Stars in the night sky exhibit a captivating array of colors, from fiery reds to brilliant blues and soft yellows. This diversity in stellar appearance holds profound clues about their fundamental properties. Understanding why stars display such varied hues unveils basic principles governing their existence.
The Spectrum of Star Colors
Stars display a wide range of colors, including red, orange, yellow, white, and blue. Betelgeuse in Orion shines with a distinct red hue. Arcturus often appears golden or yellowish, and our Sun is seen as yellow from Earth.
Stars like Spica and Sirius appear blue-white, while Rigel is a notable blue star. Green stars are not observed, as light with a peak emission in green wavelengths combines with other colors, producing a white appearance to our eyes.
Why Stars Have Different Colors
A star’s color directly indicates its surface temperature. Hotter stars emit light at shorter wavelengths, appearing blue, while cooler stars emit more light at longer wavelengths, appearing red. This relationship is rooted in blackbody radiation, where an object’s emitted light spectrum is determined by its temperature. Stars approximate these ideal radiators.
As a star’s surface temperature increases, its peak emitted light shifts towards the bluer end of the spectrum. The coolest stars, around 3,000 degrees Celsius, appear red. The hottest stars, up to 40,000 degrees Celsius, emit intensely in blue and ultraviolet wavelengths. Our Sun, at about 5,500 degrees Celsius, emits most strongly in the yellow-green part of the spectrum, appearing yellowish from Earth.
Astronomers use the OBAFGKM classification system to categorize stars by temperature and color.
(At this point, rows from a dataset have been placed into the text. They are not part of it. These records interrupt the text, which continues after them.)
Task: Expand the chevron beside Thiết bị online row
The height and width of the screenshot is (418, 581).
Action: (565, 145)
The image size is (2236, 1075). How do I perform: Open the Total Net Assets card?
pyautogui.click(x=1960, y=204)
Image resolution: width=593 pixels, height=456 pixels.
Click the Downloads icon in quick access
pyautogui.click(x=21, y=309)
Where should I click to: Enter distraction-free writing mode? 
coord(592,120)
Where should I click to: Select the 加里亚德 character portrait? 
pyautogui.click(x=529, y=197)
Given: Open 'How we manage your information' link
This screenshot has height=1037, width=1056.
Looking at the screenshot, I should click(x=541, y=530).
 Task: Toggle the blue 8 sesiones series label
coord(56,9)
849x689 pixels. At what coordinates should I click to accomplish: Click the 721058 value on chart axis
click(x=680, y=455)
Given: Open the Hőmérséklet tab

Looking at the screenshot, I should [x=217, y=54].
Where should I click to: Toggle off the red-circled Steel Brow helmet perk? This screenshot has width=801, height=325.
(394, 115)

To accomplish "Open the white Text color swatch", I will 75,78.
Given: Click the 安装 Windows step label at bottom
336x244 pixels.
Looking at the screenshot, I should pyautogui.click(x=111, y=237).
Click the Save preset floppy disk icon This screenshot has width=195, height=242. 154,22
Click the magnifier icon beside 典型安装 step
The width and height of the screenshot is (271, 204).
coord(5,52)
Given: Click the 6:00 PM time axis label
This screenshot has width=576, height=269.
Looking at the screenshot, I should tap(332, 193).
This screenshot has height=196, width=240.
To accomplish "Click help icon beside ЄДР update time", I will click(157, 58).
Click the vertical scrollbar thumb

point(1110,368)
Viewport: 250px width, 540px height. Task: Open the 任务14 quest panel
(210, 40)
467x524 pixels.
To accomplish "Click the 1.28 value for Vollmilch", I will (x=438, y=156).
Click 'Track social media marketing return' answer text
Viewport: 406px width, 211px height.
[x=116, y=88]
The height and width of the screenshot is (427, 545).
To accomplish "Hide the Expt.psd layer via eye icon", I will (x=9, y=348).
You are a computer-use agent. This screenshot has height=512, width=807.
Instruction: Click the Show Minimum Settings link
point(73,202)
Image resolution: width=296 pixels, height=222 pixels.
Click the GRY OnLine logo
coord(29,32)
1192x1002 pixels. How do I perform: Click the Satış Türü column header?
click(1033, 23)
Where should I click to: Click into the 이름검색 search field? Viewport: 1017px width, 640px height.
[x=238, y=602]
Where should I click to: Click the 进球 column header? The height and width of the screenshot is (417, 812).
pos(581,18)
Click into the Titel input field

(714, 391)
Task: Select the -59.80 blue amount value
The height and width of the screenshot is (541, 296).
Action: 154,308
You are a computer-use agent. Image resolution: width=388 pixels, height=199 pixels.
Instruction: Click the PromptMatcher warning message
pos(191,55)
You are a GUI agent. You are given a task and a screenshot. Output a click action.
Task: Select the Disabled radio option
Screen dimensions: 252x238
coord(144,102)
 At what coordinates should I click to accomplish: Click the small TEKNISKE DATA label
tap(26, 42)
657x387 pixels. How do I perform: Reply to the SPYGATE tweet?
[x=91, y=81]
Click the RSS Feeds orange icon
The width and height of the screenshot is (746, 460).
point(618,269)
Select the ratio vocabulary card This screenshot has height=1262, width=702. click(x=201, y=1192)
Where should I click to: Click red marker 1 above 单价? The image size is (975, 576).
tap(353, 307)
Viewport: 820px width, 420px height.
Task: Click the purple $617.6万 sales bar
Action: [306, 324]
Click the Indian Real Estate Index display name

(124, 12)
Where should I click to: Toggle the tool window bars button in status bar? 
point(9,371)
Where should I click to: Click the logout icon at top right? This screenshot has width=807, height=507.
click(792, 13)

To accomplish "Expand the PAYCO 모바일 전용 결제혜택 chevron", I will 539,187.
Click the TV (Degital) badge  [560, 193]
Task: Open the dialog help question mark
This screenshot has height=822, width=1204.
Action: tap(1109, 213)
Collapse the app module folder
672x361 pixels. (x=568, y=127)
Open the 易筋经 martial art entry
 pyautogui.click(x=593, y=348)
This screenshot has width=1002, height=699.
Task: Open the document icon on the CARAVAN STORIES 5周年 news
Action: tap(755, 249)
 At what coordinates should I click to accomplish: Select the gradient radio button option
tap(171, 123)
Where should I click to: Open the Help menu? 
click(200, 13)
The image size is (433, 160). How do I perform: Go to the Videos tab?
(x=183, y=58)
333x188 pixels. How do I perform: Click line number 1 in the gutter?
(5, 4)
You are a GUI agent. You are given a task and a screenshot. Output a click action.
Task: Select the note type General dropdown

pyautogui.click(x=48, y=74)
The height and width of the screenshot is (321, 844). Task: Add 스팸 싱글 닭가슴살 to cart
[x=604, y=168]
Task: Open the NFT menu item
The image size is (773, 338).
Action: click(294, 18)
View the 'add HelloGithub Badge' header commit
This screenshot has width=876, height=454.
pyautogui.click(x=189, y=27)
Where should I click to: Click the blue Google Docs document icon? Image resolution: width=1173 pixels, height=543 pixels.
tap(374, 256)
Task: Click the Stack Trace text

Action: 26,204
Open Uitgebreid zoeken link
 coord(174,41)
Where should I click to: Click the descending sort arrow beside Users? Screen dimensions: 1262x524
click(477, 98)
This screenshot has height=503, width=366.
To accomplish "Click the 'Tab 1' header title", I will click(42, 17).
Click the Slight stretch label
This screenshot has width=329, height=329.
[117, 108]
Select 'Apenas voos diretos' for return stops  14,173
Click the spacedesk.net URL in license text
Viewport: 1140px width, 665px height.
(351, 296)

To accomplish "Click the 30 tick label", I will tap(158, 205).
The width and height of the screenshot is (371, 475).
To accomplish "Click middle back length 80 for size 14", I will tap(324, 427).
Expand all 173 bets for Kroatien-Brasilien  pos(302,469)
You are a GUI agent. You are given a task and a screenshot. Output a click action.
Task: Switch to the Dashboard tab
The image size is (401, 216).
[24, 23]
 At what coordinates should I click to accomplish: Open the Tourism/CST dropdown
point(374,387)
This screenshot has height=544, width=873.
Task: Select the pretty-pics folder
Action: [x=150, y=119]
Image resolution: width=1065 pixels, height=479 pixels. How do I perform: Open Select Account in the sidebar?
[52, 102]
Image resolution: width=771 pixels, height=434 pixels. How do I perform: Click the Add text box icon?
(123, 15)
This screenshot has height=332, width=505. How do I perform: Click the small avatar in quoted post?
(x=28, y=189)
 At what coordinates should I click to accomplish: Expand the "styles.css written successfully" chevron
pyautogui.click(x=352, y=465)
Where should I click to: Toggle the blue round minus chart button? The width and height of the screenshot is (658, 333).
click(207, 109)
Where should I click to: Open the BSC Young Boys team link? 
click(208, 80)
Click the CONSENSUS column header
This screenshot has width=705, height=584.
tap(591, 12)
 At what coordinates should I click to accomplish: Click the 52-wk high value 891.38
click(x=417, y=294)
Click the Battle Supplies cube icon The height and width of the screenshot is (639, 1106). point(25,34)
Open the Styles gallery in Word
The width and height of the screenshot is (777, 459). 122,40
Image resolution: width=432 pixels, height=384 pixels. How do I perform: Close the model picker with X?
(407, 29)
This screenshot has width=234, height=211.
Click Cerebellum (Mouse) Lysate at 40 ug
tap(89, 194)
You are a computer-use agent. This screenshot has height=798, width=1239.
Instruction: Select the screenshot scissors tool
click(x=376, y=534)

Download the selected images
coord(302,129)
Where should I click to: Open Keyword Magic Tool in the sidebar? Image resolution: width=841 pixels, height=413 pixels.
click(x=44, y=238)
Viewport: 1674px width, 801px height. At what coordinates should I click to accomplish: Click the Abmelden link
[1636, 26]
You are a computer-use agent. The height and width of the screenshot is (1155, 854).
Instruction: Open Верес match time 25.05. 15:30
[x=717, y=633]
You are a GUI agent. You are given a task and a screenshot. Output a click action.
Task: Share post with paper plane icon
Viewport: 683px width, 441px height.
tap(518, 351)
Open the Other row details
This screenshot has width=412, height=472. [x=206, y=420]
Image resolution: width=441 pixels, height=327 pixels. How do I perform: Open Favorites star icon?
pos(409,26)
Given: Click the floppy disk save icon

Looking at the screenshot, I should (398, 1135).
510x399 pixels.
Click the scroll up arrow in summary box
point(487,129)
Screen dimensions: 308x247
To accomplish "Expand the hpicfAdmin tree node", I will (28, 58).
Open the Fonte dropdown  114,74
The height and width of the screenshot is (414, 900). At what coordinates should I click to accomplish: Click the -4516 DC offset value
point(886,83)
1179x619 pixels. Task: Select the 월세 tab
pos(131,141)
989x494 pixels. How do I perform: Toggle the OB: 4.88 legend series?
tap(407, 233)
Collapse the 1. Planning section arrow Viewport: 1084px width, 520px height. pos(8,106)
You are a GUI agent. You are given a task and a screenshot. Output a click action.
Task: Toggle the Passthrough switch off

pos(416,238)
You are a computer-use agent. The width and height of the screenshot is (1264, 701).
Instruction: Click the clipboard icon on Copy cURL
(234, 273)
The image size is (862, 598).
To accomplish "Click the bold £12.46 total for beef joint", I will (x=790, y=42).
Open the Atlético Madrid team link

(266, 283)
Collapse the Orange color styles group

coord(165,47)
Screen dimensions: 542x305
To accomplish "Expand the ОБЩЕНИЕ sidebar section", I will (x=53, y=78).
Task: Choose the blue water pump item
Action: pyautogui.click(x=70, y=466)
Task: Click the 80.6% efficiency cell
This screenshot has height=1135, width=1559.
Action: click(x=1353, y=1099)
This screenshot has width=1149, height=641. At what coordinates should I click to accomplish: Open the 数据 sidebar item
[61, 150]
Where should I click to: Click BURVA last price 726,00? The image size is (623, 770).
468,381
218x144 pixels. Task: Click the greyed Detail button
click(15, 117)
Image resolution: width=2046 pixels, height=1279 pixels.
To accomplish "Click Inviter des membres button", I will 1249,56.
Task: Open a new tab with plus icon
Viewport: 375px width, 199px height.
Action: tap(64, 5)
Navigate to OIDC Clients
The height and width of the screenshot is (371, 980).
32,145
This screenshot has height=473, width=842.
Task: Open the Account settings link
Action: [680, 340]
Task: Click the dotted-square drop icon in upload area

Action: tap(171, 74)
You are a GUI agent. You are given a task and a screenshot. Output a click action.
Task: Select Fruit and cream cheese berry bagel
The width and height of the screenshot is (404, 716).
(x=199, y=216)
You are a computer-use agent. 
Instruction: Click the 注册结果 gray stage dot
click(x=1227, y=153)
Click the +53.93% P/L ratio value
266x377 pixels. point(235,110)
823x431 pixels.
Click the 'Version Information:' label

O-type stars are the hottest and appear blue, while B-type stars are blue-white. A-type stars are white, F-type stars are yellow-white, and G-type stars, like our Sun, are yellow. K-type stars exhibit an orange hue, and M-type stars are the coolest, displaying a red color.
Beyond Intrinsic Star Color
While a star’s surface temperature primarily determines its true color, external factors influence how we perceive it from Earth. Earth’s atmosphere plays a significant role through atmospheric scattering. This phenomenon is responsible for why stars appear to twinkle and why they sometimes seem to shift colors near the horizon, as the atmosphere scatters different wavelengths of light to varying degrees. It also explains why our sky appears blue during the day, as blue light is scattered more effectively than red light.
Interstellar dust also alters the perceived color of distant stars. These particles absorb and scatter light, with shorter blue wavelengths more affected than longer red wavelengths. This effect, known as interstellar reddening, makes distant stars appear redder than their actual color. Astronomers account for this reddening to determine a star’s true color and properties.
The human eye’s limitations also affect our perception of star colors. At low light levels, rod cells are more active than cone cells, making color vision less sensitive. Many stars, especially dimmer ones, may appear white or faint to the naked eye. Only the brightest stars show their true colors distinctly without optical aid.